Biggest Success: I created a play based, universal, developmental, and digital social skills test. It’s a behavioral screener for young children at risk for social issues such as Autism. My Socially Speaking™ iPad App launched in iTunes in May 2012 before the App Store became the wild west of educational Apps. To date, it’s still the only green, digital, user-friendly, collaborative, and inexpensive screener that can be used by parents and professionals around the world to determine starting points for remediation as a team, and begin early intervention to counteract the growing global problem of bullying. It’s currently used by CLASP International in Zambia, Africa and my Socially Speaking™ Social Skills Curriculum & App will be officially used by the soon to be finished Autism Clinic there.

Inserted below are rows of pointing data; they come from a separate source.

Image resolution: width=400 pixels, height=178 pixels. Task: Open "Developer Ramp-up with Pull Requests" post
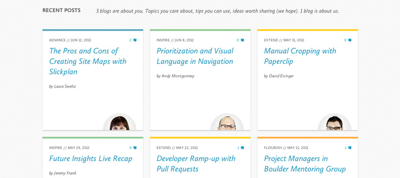tap(196, 164)
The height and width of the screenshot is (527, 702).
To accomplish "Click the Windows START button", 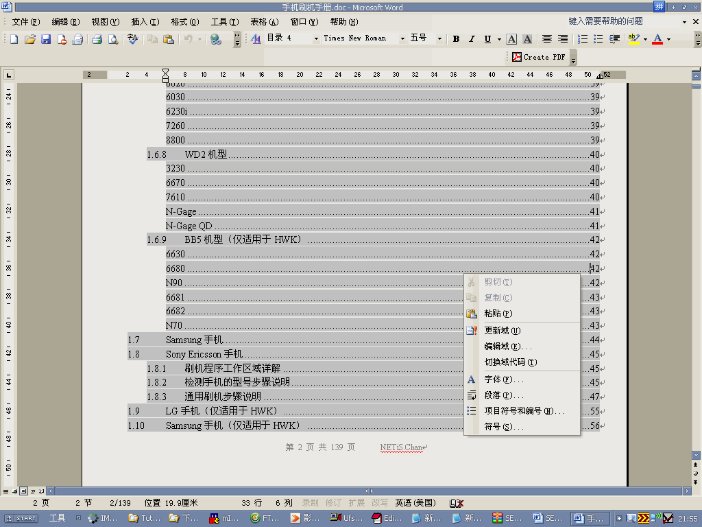I will click(x=22, y=518).
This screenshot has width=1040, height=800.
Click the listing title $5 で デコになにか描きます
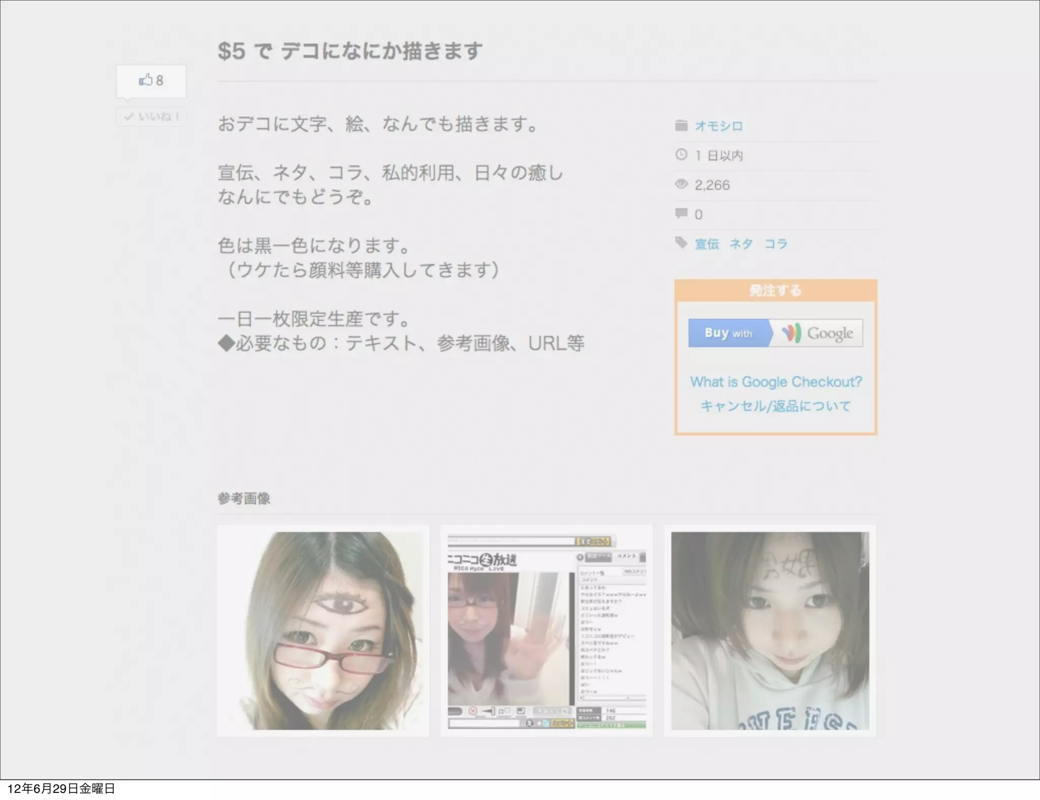click(x=350, y=51)
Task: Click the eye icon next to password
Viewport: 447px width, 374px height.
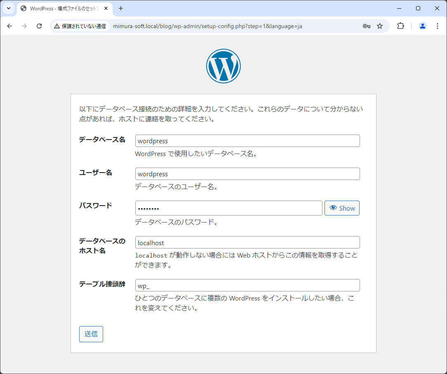Action: pyautogui.click(x=334, y=208)
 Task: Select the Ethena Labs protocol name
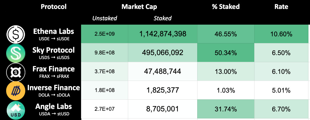point(54,31)
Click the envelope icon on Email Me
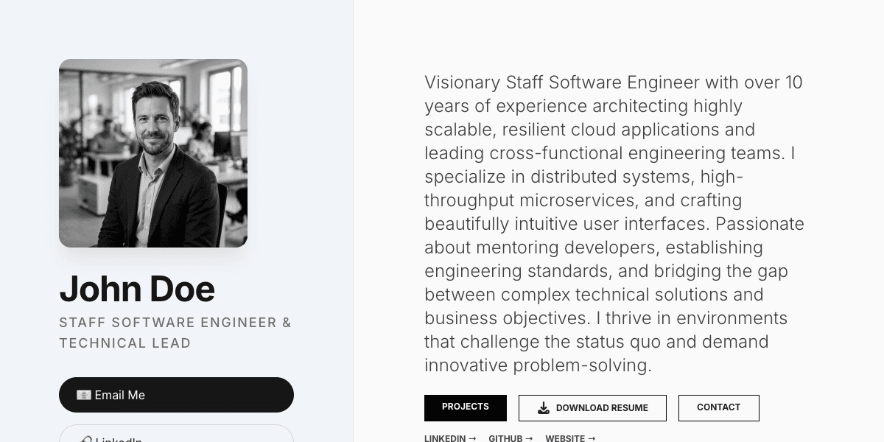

What is your top challenge and how have you addressed it? My top challenge is pivoting my career on my own as a bootstrapping entrepreneur. I’ve been in the educational arena for two decades, where practices and mindsets differ from the one I’m now in- the entrepreneurship arena. I have to play catch up with corporate culture, politics and the glass ceiling, which is real, even in 2014. I have no formal training as an entrepreneur and only 4 years of experience. I’ve addressed this by accelerating my learning process via tech. I wrote a book, write 3 blogposts a week (The Huffington Post, Tumblr, & WordPress), and aggressively pursue mentorship. I am very active on social media and am a voracious reader. I’ve streamlined my workflow to include regular use of Evernote, Pocket, Zite, Twitter, and visits to my local library. I also seek out webinars and networking events to continue my learning and speaking.
Who is your most important role model? My most important role model was the best friend I lost in 2012, Dr. Nechah Hochstein. I knew her since late childhood. She was a gifted child psychologist, a smart business woman, great mentor, loyal friend, active community member, supportive neighbor, caring sister and daughter, and a wonderful human being. She taught me so much about how to live and be strong, how to help others live meaningfully, and how to become an authentic, well rounded human being.